Keduanya secara ekonomi mengalami tekanan, karena sering mendapat "kekerasan" secara verbal dirumahnya. Mereka juga mendapat tekanan agar dapat membantu ekonomi keluarga. Atas dasar itu maka mereka berusaha mencari solusi.
Namun yang dipilih justru jalan yang menyeretnya ke bui. Pemahaman dan logika yang dangkal menjadi dasar mereka melakukan kejahatan. Dan barangkali ini juga mewakili bagaimana pola pikir anak-anak dan remaja yang cenderung labil karena sedang mencari jati diri kepribadian mereka yang sebenarnya.
Dalam situasi dan kondisi inilah setiap pihak harus berperan proaktif. Baik orang tua, sekolah, lingkungan tetangga, termasuk institusi seperti kepolisian yang juga berkompeten menjadi penjaga ketertiban, keamanan dan kenyamanan warga sebagai salah tugas utamanya.
Hak Perlindungan Anak
Jika anak melakukan kejahatan serius, dalam penangannnya merujuk pada keputusan Konvensi Anak (Convesion on The Rights of Child), harus berpedoman pada beberapa aturan yang intinya memberikan hak-hak perlindungan kepada anak.
Salah satunya  hak mendapatkan keadilan dimata hukum. Aturan mengenai peradilan anak tertuang khusus dalam UU No. 11 Tahun 2012 tentang Sistem Peradilan Pidana Anak. Termasuk ketika anak melakukan tindak kejahatanyang serius seperti pembunuhan atau pemerkosaan.
Proses pencarian keadilan untuk setiap tindakan kejahatan yang mereka lakukan tidak boleh menghilangkan hak-hak anak untuk mendapatkan perlindungan hingga diputuskan restoratif maupun diversi.

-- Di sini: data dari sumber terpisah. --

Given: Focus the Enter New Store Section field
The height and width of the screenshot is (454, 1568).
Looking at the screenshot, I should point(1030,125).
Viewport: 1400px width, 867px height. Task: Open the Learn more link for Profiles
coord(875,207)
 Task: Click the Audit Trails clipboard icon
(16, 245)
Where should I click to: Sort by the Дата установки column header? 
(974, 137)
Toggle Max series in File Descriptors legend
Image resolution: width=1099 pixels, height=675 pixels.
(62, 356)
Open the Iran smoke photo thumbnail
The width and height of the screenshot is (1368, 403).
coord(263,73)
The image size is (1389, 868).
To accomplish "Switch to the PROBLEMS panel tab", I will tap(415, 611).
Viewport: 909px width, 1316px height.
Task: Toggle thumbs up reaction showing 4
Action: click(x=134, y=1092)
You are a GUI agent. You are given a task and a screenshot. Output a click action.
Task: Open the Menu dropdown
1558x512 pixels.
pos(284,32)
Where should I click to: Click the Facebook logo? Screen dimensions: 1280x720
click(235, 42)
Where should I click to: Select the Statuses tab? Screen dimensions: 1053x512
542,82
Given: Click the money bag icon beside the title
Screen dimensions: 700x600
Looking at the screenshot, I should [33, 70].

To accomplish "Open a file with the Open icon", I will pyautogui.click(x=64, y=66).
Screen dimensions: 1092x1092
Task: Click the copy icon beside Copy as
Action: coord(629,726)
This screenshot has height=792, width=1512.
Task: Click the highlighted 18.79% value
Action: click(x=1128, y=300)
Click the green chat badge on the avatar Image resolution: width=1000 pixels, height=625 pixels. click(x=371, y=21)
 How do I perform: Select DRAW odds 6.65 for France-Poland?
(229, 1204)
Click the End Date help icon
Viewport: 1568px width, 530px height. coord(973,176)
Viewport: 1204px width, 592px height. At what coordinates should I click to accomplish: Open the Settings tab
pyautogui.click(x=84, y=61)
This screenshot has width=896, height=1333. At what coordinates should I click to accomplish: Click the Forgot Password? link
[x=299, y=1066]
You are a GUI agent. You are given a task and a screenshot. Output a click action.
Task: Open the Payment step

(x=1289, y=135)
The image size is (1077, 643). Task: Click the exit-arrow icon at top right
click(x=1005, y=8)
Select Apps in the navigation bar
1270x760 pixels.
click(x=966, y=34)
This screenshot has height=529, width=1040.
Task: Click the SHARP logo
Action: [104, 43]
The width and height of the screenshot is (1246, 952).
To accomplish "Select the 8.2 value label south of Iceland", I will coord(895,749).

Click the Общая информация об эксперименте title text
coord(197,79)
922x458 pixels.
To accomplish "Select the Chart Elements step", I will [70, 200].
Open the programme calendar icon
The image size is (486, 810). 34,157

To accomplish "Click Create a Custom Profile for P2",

Bagaimanapun seperti kasus pembunuhan yang saat ini viral, ketika anak melakukan tindakan kejahatan, mereka menyadari ada konsekuensi hukum, namun bagaimana proses hukumnya sulit untuk dipahami oleh anak-anak.
Dalam hal inilah anak membutuhkan pendampingan hukum. Dan dalam mengantisipasi minimya informasi anak-anak dan remaja atas konsekuensi kejahatan yang mereka, peran penting seperti halnya Polisi Meupep-Pep menjadi  sangat spesial .
Pendekatan yang kreatif dan inovatif menjadi gagasan yang harus dikedepankan ketika menjangkau audien yang khusus. Apalagi Polisi Saweu Sikola maupun Polisi Meu pep-Pep sudah dikenal akrab oleh anak-anak menjadi sebuah sarana efektif menjembatani kesenjangan itu.